TASK STATEMENT — Repeat the records below word for word.

TASK INPUTS —
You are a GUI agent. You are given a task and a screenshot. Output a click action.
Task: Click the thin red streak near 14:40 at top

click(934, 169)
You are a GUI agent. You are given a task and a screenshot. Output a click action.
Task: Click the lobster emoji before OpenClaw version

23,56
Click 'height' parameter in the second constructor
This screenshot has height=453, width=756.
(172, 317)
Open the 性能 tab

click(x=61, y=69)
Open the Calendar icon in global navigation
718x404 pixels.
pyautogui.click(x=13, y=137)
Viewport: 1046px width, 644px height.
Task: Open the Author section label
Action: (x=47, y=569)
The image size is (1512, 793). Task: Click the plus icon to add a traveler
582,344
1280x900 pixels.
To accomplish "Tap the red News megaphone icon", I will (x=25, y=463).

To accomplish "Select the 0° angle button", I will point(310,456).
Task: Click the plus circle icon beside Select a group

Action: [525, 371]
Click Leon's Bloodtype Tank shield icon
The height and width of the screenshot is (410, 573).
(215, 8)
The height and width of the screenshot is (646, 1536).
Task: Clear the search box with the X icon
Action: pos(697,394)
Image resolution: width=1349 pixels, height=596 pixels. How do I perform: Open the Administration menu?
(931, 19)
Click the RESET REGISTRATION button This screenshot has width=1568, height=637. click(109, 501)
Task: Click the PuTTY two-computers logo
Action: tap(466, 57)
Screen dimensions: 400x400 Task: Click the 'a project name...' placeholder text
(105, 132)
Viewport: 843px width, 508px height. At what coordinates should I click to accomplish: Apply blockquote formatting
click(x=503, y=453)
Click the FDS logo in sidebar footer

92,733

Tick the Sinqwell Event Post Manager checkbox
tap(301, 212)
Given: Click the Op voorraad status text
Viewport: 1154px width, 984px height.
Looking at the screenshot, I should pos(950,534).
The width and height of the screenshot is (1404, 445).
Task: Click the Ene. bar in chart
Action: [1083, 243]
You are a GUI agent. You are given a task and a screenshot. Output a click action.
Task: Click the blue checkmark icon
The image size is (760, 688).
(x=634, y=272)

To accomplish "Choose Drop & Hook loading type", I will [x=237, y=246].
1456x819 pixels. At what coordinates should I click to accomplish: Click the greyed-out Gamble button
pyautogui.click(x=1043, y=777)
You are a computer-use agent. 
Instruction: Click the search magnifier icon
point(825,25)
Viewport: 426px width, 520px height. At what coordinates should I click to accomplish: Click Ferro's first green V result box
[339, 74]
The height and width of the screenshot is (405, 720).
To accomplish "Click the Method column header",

RESPONSE —
You are a GUI agent. You are given a task and a screenshot. Output a click action.
Task: Click the thin red streak near 14:40 at top

click(934, 169)
You are a GUI agent. You are given a task and a screenshot. Output a click action.
Task: Click the lobster emoji before OpenClaw version

23,56
Click 'height' parameter in the second constructor
This screenshot has height=453, width=756.
(172, 317)
Open the 性能 tab

click(x=61, y=69)
Open the Calendar icon in global navigation
718x404 pixels.
pyautogui.click(x=13, y=137)
Viewport: 1046px width, 644px height.
Task: Open the Author section label
Action: (x=47, y=569)
The image size is (1512, 793). Task: Click the plus icon to add a traveler
582,344
1280x900 pixels.
To accomplish "Tap the red News megaphone icon", I will (x=25, y=463).

To accomplish "Select the 0° angle button", I will point(310,456).
Task: Click the plus circle icon beside Select a group

Action: [525, 371]
Click Leon's Bloodtype Tank shield icon
The height and width of the screenshot is (410, 573).
(215, 8)
The height and width of the screenshot is (646, 1536).
Task: Clear the search box with the X icon
Action: pos(697,394)
Image resolution: width=1349 pixels, height=596 pixels. How do I perform: Open the Administration menu?
(931, 19)
Click the RESET REGISTRATION button This screenshot has width=1568, height=637. click(109, 501)
Task: Click the PuTTY two-computers logo
Action: tap(466, 57)
Screen dimensions: 400x400 Task: Click the 'a project name...' placeholder text
(105, 132)
Viewport: 843px width, 508px height. At what coordinates should I click to accomplish: Apply blockquote formatting
click(x=503, y=453)
Click the FDS logo in sidebar footer

92,733

Tick the Sinqwell Event Post Manager checkbox
tap(301, 212)
Given: Click the Op voorraad status text
Viewport: 1154px width, 984px height.
Looking at the screenshot, I should pos(950,534).
The width and height of the screenshot is (1404, 445).
Task: Click the Ene. bar in chart
Action: [1083, 243]
You are a GUI agent. You are given a task and a screenshot. Output a click action.
Task: Click the blue checkmark icon
The image size is (760, 688).
(x=634, y=272)

To accomplish "Choose Drop & Hook loading type", I will [x=237, y=246].
1456x819 pixels. At what coordinates should I click to accomplish: Click the greyed-out Gamble button
pyautogui.click(x=1043, y=777)
You are a computer-use agent. 
Instruction: Click the search magnifier icon
point(825,25)
Viewport: 426px width, 520px height. At what coordinates should I click to accomplish: Click Ferro's first green V result box
[339, 74]
The height and width of the screenshot is (405, 720).
To accomplish "Click the Method column header",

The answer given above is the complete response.